The task calls for every entry to be printed word for word, without the images.
═══ Entries shown ═══
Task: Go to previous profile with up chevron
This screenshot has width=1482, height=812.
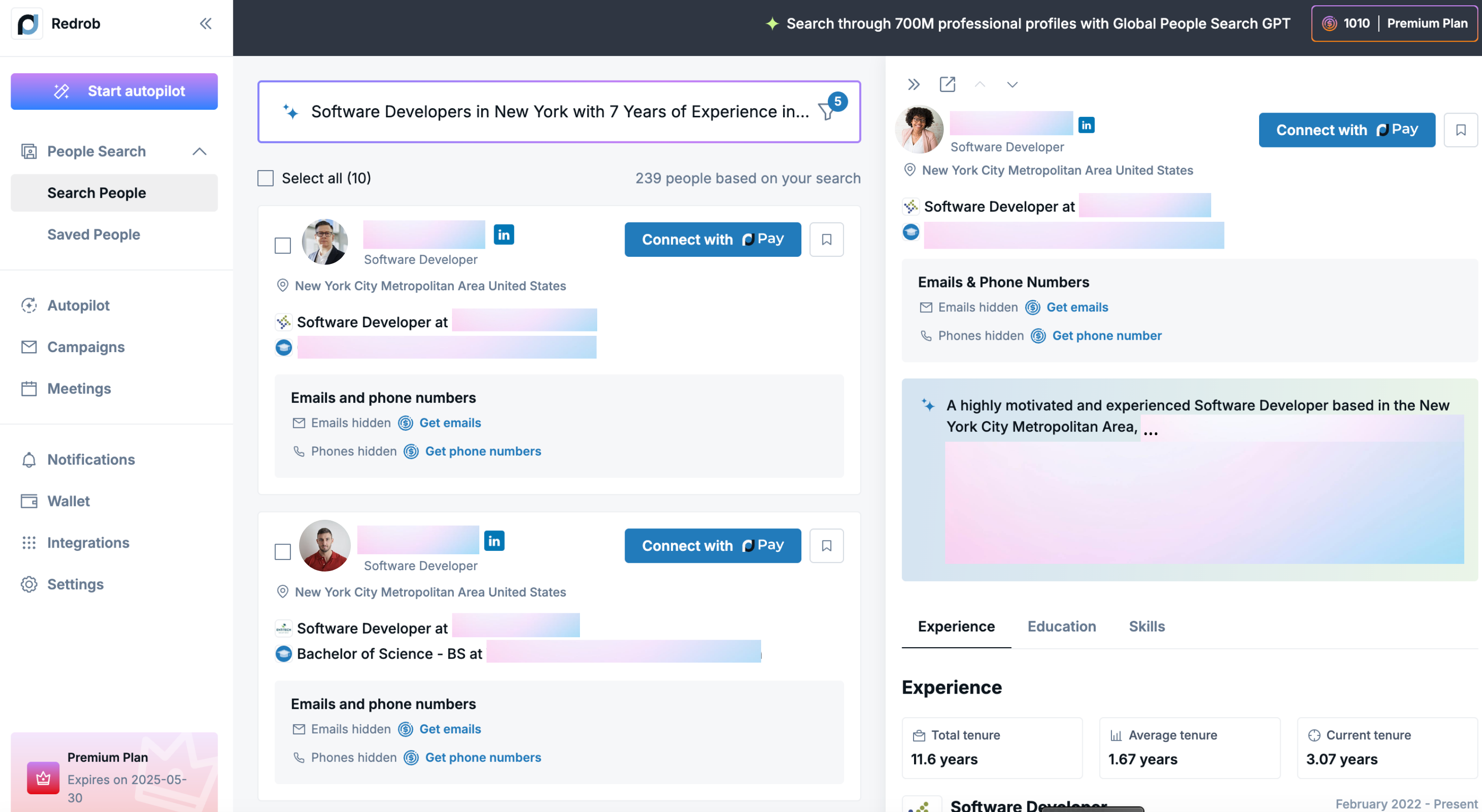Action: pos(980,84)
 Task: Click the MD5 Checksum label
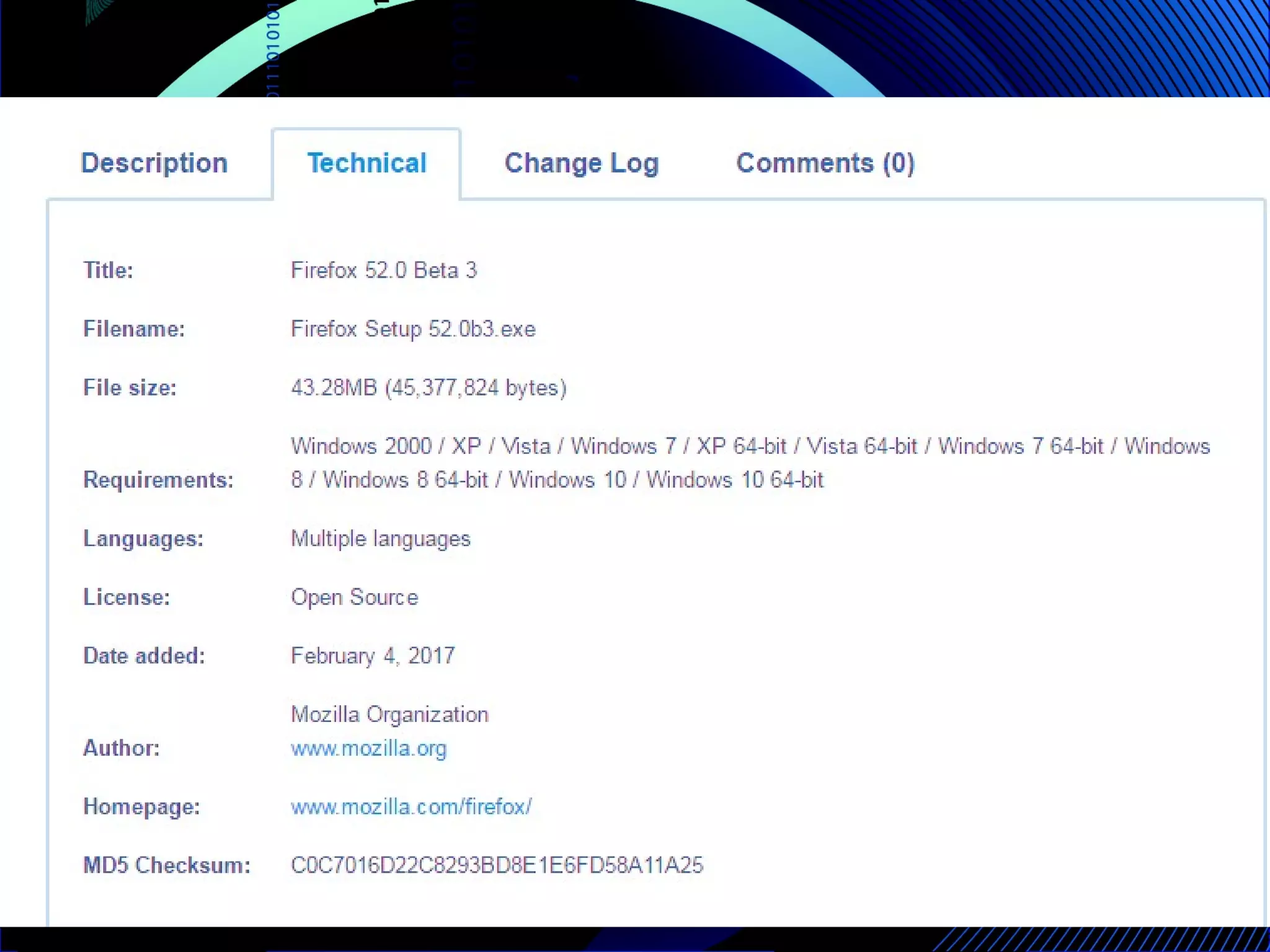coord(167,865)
═══
→ **Response to this exercise**:
Task: Go to previous profile with up chevron
This screenshot has width=1482, height=812.
Action: pos(980,84)
 Task: Click the MD5 Checksum label
coord(167,865)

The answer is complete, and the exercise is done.